▸ **Required work**
Rewrite the records from the line that has "Select the 加速详情 tab" through the line that has "tap(621, 495)", keeping the requests, and raise every coordinate in the answers by 37. Copy only those lines.

▸ **Records for processing**
╔══

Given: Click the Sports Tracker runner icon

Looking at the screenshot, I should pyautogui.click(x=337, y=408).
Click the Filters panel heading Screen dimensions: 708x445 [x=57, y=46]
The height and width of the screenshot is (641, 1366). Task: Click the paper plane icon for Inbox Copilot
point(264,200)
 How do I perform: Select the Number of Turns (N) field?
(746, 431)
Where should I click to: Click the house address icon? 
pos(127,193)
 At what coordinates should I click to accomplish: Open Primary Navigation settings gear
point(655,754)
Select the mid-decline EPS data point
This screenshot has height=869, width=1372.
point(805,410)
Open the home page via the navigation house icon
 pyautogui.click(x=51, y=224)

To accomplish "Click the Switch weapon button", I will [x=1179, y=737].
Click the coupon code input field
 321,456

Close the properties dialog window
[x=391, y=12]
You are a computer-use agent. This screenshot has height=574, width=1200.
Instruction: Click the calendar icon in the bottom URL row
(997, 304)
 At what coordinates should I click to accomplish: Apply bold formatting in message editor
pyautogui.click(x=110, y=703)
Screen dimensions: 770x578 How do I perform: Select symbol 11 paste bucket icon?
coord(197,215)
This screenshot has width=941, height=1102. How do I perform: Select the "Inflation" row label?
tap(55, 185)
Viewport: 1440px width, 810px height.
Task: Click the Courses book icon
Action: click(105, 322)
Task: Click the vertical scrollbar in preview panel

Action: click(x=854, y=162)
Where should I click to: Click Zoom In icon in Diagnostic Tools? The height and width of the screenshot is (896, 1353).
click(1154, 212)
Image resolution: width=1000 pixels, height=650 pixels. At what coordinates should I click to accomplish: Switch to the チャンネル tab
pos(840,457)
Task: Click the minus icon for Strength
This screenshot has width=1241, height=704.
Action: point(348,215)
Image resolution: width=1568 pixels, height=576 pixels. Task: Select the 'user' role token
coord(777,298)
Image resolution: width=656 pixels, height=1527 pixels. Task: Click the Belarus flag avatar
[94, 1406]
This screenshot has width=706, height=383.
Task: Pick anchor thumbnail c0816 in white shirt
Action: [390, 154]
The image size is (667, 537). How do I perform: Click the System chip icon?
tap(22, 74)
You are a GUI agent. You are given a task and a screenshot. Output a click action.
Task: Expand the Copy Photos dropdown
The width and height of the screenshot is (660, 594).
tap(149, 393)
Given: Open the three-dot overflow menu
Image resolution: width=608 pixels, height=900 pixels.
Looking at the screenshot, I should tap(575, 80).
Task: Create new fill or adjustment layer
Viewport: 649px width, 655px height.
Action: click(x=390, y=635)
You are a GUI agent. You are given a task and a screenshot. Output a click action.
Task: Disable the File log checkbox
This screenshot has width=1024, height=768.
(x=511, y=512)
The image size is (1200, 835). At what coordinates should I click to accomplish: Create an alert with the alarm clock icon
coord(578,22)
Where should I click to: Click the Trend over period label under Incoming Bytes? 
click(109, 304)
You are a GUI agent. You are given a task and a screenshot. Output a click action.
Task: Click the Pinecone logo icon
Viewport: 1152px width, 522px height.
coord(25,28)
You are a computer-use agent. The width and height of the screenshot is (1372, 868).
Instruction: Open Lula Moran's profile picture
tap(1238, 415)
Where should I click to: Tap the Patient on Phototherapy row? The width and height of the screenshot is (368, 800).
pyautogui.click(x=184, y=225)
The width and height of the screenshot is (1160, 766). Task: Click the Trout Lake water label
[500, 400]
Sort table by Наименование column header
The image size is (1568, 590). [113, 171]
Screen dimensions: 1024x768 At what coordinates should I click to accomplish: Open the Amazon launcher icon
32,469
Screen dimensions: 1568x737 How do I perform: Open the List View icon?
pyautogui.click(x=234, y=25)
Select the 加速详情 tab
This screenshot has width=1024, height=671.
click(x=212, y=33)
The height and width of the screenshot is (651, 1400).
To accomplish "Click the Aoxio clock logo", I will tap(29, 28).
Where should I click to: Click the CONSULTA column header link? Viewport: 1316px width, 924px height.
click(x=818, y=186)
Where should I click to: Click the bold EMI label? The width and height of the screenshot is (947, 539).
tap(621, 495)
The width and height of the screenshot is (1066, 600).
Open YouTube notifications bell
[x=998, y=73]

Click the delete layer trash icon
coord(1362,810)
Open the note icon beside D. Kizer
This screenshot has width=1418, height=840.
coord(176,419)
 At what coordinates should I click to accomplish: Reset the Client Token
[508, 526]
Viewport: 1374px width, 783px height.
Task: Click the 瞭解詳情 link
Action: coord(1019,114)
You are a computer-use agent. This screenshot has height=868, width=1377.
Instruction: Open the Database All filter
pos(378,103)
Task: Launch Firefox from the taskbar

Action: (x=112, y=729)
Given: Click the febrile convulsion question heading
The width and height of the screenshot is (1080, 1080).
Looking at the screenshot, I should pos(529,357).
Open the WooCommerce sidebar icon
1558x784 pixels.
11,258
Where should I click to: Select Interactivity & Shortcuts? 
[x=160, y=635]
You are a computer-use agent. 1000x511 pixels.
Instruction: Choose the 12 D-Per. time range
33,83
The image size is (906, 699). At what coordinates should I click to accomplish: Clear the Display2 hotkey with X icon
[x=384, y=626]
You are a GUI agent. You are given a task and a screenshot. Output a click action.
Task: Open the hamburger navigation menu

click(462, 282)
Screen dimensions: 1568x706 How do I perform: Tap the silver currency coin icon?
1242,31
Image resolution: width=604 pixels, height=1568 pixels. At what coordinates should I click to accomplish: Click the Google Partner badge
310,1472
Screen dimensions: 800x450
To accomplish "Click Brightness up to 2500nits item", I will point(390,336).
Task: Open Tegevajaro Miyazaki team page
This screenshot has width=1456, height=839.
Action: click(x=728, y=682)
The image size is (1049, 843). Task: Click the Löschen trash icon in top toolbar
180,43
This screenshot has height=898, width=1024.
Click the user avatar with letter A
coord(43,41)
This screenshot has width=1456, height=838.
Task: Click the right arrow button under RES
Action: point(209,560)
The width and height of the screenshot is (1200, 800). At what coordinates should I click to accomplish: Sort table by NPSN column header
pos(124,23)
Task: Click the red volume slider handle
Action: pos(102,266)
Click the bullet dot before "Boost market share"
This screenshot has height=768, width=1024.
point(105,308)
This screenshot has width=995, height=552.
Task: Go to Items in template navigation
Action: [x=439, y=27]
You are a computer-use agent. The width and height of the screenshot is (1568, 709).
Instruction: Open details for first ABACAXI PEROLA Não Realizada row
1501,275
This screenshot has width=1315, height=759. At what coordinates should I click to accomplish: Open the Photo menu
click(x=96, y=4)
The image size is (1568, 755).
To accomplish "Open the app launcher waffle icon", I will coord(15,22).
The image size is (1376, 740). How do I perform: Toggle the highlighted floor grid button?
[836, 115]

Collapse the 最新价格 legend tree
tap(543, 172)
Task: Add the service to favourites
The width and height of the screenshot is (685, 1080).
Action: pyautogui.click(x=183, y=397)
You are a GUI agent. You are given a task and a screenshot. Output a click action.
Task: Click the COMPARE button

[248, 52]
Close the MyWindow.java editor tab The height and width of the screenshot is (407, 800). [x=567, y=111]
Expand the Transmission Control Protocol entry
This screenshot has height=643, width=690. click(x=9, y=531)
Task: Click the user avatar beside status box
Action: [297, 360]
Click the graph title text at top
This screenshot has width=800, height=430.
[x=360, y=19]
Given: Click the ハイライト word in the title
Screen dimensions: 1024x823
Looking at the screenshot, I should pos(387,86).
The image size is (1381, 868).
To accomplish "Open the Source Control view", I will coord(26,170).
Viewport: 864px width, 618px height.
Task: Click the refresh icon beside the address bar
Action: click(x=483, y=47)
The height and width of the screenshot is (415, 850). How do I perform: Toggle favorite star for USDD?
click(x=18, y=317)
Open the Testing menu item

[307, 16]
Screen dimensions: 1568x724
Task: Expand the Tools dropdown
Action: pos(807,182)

╚══

▸ **Finished exercise**
Select the 加速详情 tab
This screenshot has width=1024, height=671.
click(x=249, y=70)
The height and width of the screenshot is (651, 1400).
To accomplish "Click the Aoxio clock logo", I will tap(66, 65).
Where should I click to: Click the CONSULTA column header link? Viewport: 1316px width, 924px height.
click(x=855, y=223)
Where should I click to: Click the bold EMI label? The width and height of the screenshot is (947, 539).
tap(658, 532)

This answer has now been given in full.